Desde la mirada simbólica de la psicología profunda, este movimiento podría interpretarse como la **activación del arquetipo de la Gran Madre Colectiva**, que tiende a proteger, nutrir y unificar, pero también a disolver las diferencias y absorber la autonomía del yo. Cuando este principio domina sin su contrapeso —el principio del Padre, que representa la estructura, la ley y el discernimiento—, la sociedad se vuelve más emocional que reflexiva, más preocupada por no herir que por buscar la verdad.

En ese contexto, la individuación —el proceso de volvernos personas únicas y responsables— corre el riesgo de verse confundida con aislamiento o rebeldía. La cultura puede llegar a favorecer el acuerdo constante, el lenguaje emocional uniforme, la pertenencia afectiva como garantía moral. Pero cuando todos sentimos igual, **ya nadie piensa distinto**, y la consciencia deja de crecer.

Integrar ambos principios, el femenino y el masculino, es lo que permite sostener un campo vital equilibrado: el cuidado sin fusión, la empatía sin pérdida de identidad, la firmeza sin rigidez.

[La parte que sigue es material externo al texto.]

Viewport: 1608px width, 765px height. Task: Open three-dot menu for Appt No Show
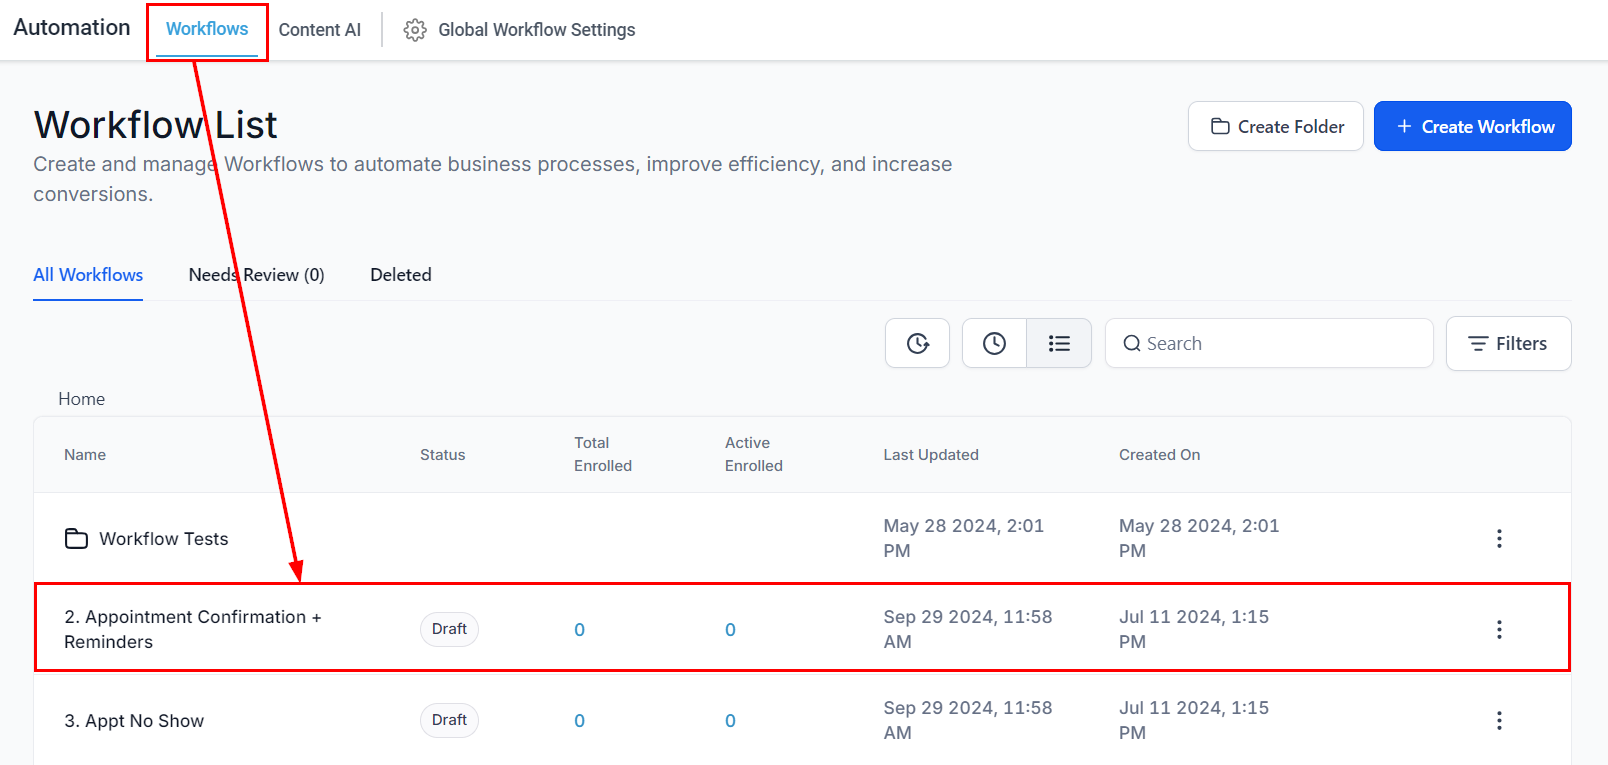[x=1498, y=720]
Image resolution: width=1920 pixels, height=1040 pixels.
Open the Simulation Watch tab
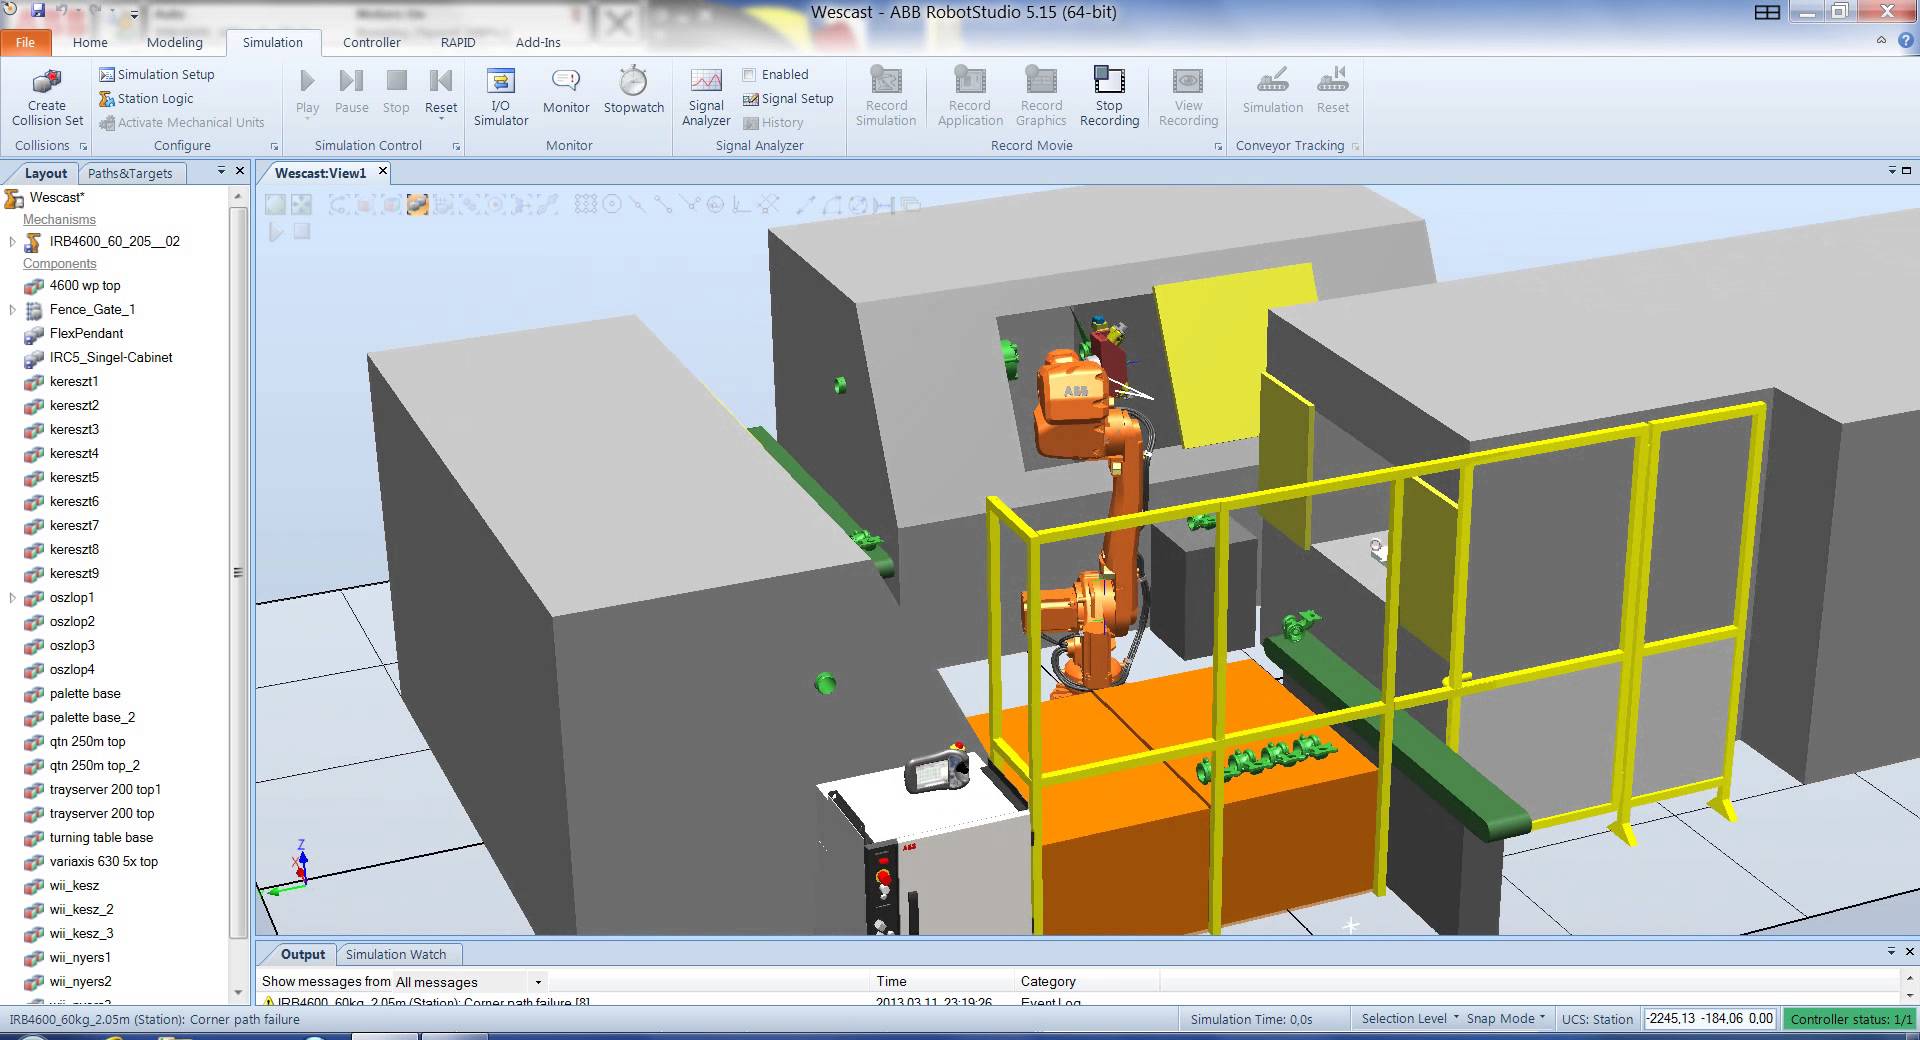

El desafío no es elegir un lado, sino reconocer qué fuerza predomina en nosotros —y en nuestro entorno— para restaurar el diálogo interno que el mundo exterior ha perdido.

Resonancias en el cuerpo terapéutico y en la práctica clínica

En la Terapia CráneoSacral, esta misma tensión arquetípica se hace visible en cada encuentro terapéutico.  El principio femenino se expresa en la receptividad, en la escucha profunda y en la capacidad de sostener. El principio masculino se manifiesta en la claridad de intención, en el eje medio y en el respeto por el límite.

Cuando el terapeuta se entrega demasiado al principio femenino, surge el riesgo de la **fusión empática**, de la “participation mystique” que Jung describía: una pérdida de diferenciación donde el terapeuta absorbe el dolor del paciente o se confunde con su proceso. En términos del cuerpo, se pierde el eje; en términos del alma, se pierde la neutralidad.

El trabajo clínico nos invita a integrar ambas polaridades: la suavidad receptiva y la firmeza direccional. La neutralidad no es pasividad, sino un **estado de presencia con límites**. Cuando el terapeuta logra sostener este equilibrio, su campo se vuelve un espejo confiable donde el sistema del paciente puede reorganizarse desde su propio centro.

Así, la Terapia CráneoSacral se convierte en una práctica viva de **individuación encarnada**: un arte que enseña a contener sin absorber, a acompañar sin salvar y a transformar sin imponer. En un mundo dominado por fuerzas colectivas que buscan uniformar la experiencia humana, cada sesión se vuelve un acto de resistencia silenciosa, un espacio donde la consciencia individual puede volver a respirar.